To sum it up in a word: Pathetic.

This comes only a little more than a month after Hunter College president Jennifer Raab called Vallas "arguably the most experienced superintendent in the country." [CUNY Institute for Education Policy at Roosevelt House The Institute has landed: Coleman, King, Robinson, Steiner, and Vallas discuss the future of education at CIEP launch event] This event was May 9 in New York City--when Vallas was busy writing the six papers described below. Writing the papers, speaking in New York . . . And we don't know the schedule of his consultancy gig: [In August 2012, the Indianapolis Board of School Commissioners voted to enter into a contract with Paul Vallas and VOYAGER Learning, (a subsidiary of Cambium Education, Inc.), to turnaround fifteen Indianapolis schools. The price tag of which is $6 million a year for three years, the total amount not to exceed $18.1 million.] Vallas Turnaround System. Who was minding the store in Bridgeport?

Maybe Vallas should have invited his Hunter College fan to go to Bridgeport Superior Court to speak for him.


June 28, 2013--SuperiorCourt Judicial District of Fairfield at Bridgeport, CT

Judge Barbara Bellis ruled that Paul Vallas, who was approved Monday as superintendent of schools by the Bridgeport Board of Education, did not complete a school leadership program as required by law.

In the Superior Court Judicial District of Fairfield at Bridgeport, Judge Barbara Bellis offers a Memorandum of Decision, June 28, 2013 that answers when is a college course a course and when is it a program. We get a close-up look at what appears to be a bunco game played by then-acting superintendent of Bridgeport Schools Paul Vallas and University of Connecticut Director, Executive Leadership Program, Department of Educational Leadership, Robert Villanova.

The Judge's decision includes a whole lot of nitpickiing about a course of study required by the state of Connecticut for Vallas to be granted certification:


Vallas and Villanova first met in person in late February of early March 2013 and together designed a three credit independent study course for Vallas. . . . This was the first and only time that Villanova, who had run the Executive Leadership Program for ten years, had ever been asked to provide such an independent study like that provided to Vallas and, within days, prior to Vallas even submitting any work, Villanova invited Vallas to present to Villanova's district leadership class.

For the actual course, Vallas and Villanova met briefly in passing on one occasion, had two meetings approximately two hours long and had several telephone conversations. The court finds, based on the clear and unequivocal testimony of Vallas, that he never attended a class or in-person seminar, nor did he participate in any technology assisted discussions. The course explicitly rejects the testimony of Villanova that their meetings or phone calls constituted the "seminar and class sessions" contemplated in the course description, and further rejects as not credible Villanova's testimony that his telephone calls to Vallas constituted the "technology assisted discussions as referenced in the course description. . . . .
Villanova offered some confusing testimony regarding the use of Power Point that was of no value to the court. Vallas offered no testimony regarding the use of Power Point or other technology. . . .

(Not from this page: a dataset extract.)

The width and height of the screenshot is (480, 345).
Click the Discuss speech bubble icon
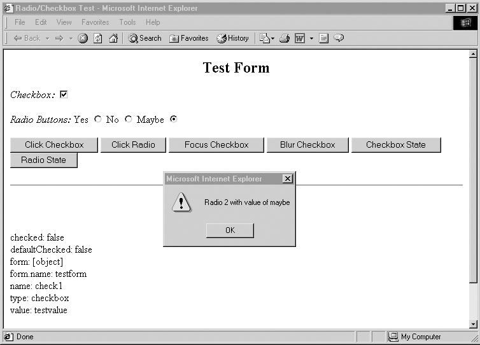[339, 38]
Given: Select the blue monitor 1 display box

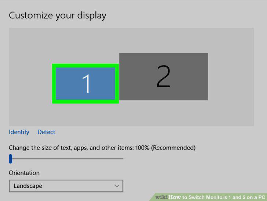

Vallas submitted six papers to complete the course. The first was submitted on April 10, 2013, the second sometime thereafter, and the subsequent in rapid succession: #3 on May 15, 2013, $4 and #5 on May 29, 2013, and #6 on May 30, 2013. The court accepts Vallas' testimony that the work, although done over the course of ten weeks while fulfilling his employment as acting superintendent, could have been completed in a week.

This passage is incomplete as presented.